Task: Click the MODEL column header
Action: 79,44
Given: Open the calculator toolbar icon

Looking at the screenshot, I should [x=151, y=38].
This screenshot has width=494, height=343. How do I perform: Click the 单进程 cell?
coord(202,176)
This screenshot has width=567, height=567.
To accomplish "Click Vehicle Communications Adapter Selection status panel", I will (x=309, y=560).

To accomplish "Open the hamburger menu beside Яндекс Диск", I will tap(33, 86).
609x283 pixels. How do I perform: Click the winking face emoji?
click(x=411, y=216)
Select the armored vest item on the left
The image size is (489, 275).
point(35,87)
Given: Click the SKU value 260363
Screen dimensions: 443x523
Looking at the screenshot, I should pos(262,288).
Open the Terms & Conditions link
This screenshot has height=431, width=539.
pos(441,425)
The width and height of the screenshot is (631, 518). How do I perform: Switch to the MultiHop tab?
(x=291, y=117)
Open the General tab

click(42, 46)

★ ★ ★ ★ ★ ★ ★

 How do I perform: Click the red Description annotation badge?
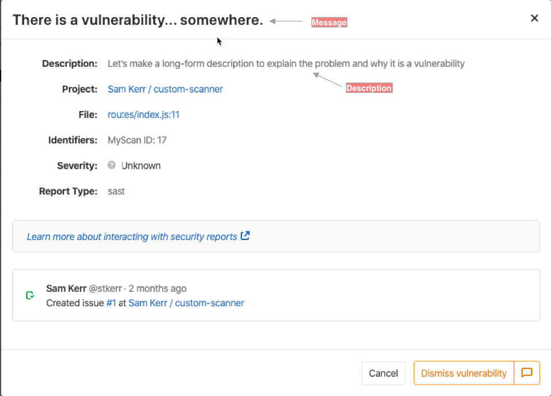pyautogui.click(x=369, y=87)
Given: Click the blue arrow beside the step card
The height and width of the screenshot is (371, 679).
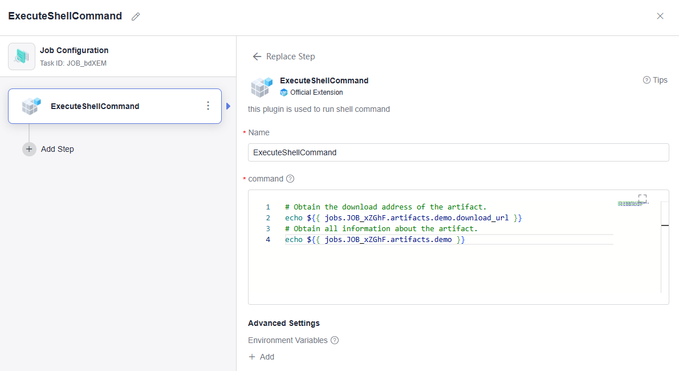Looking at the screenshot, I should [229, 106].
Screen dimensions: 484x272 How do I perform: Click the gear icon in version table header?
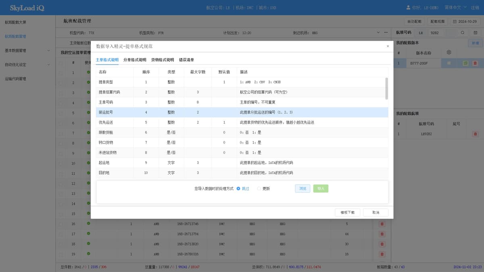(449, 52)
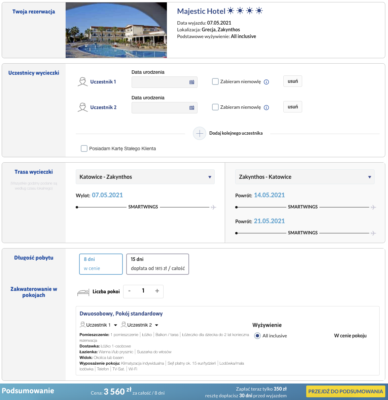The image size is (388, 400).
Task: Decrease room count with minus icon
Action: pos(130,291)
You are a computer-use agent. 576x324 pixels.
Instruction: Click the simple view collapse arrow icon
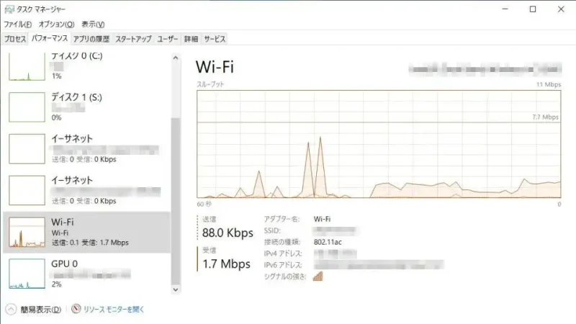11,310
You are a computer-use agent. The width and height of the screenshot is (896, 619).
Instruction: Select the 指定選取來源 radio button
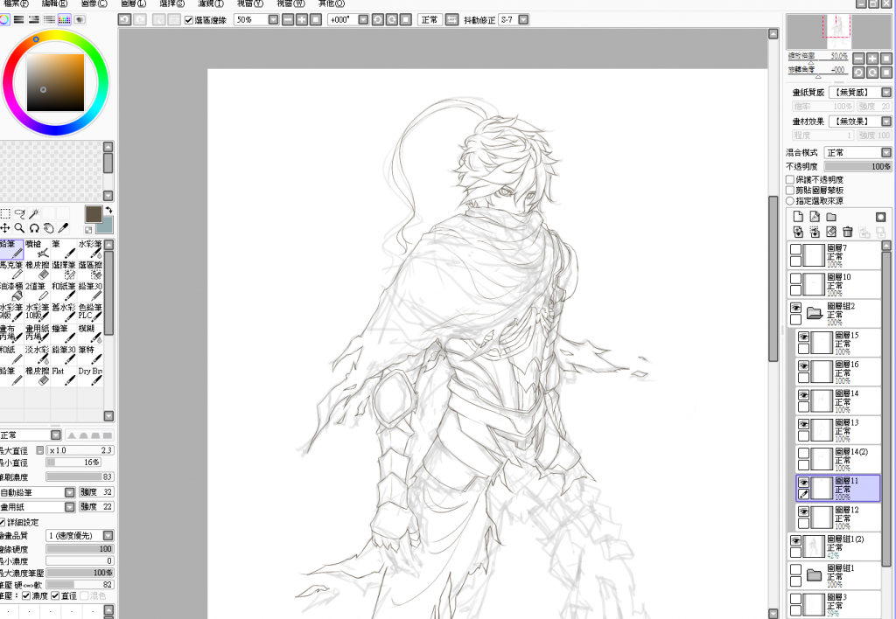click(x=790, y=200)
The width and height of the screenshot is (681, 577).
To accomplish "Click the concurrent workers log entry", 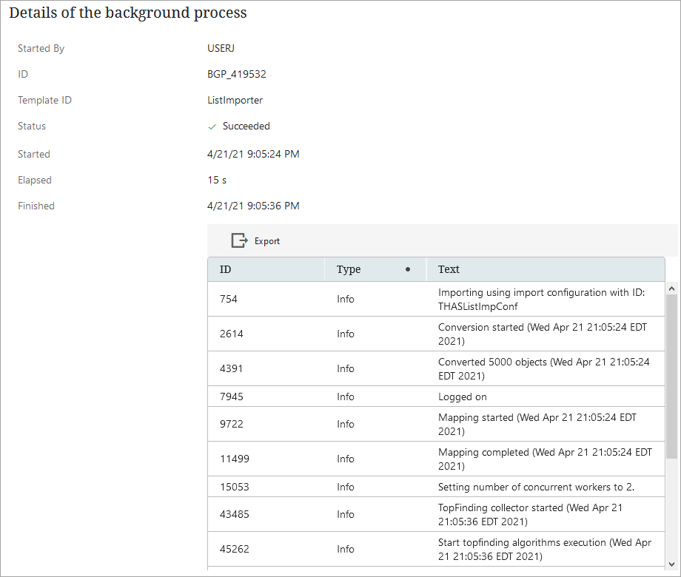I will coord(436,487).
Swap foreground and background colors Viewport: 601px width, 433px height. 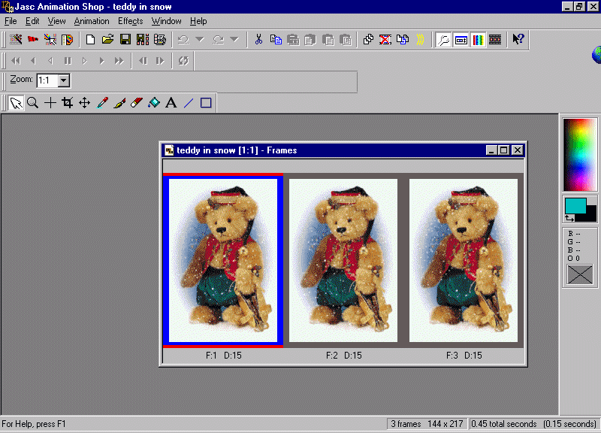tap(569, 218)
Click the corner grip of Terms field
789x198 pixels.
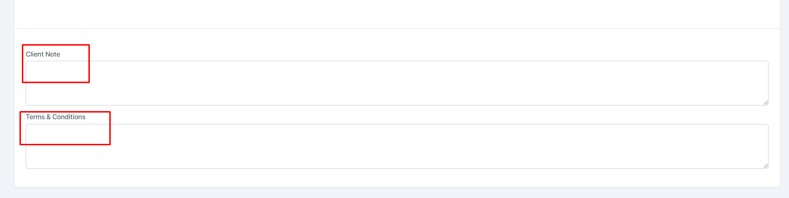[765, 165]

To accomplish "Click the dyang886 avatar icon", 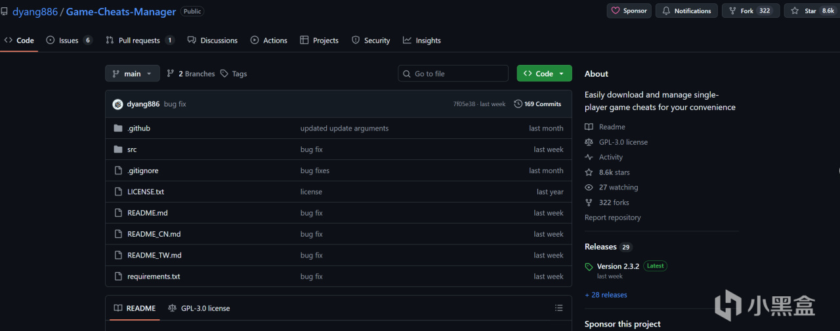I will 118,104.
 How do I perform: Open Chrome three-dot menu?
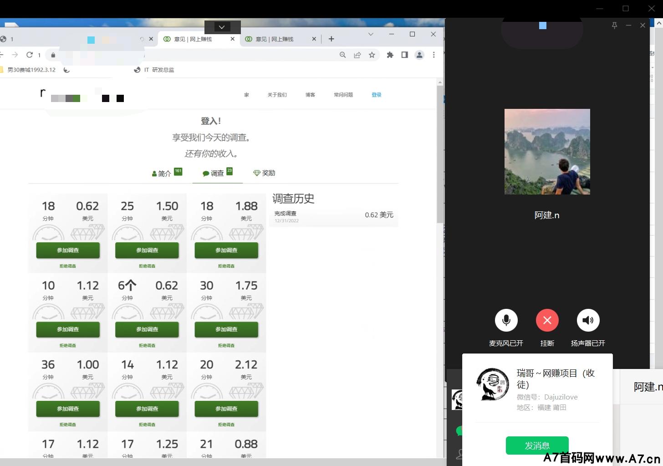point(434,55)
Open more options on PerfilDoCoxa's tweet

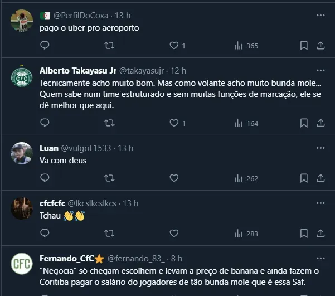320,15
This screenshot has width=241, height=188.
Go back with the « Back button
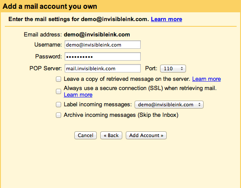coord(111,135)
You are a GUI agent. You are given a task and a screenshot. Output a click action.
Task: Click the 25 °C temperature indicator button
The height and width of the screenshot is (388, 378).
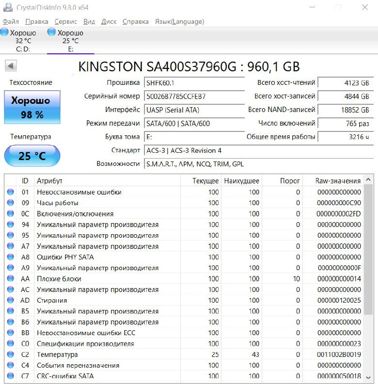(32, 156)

★ ★ ★ ★ ★ ★ ★

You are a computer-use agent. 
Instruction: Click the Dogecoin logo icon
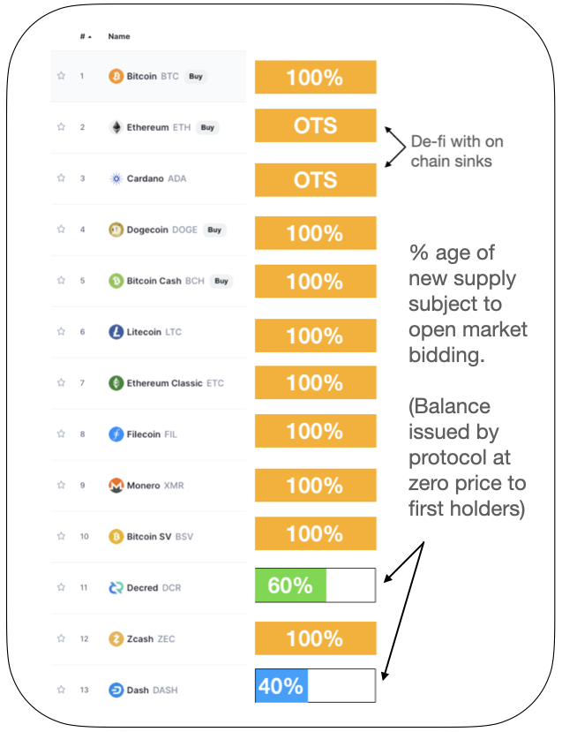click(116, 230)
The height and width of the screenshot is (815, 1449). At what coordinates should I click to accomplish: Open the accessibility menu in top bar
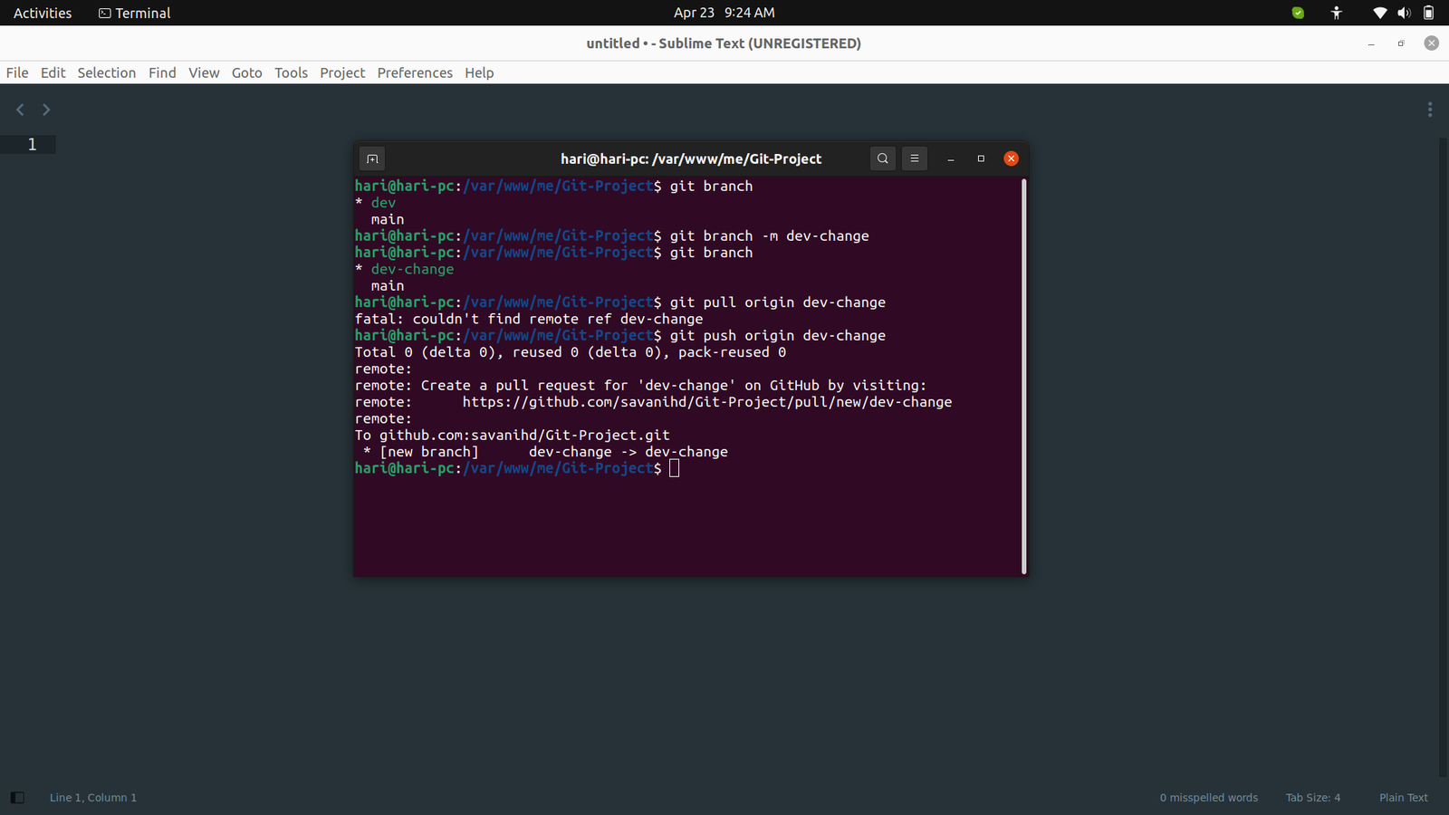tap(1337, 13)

★ ★ ★ ★ ★ ★ ★

- [Task directions]
Take from the listing every line in which the word "beside" appears.

- [Answer to the problem]
To accomplish "Open the hamburger menu beside Яндекс Диск", I will tap(33, 86).
Given: Click the blue arrow beside the step card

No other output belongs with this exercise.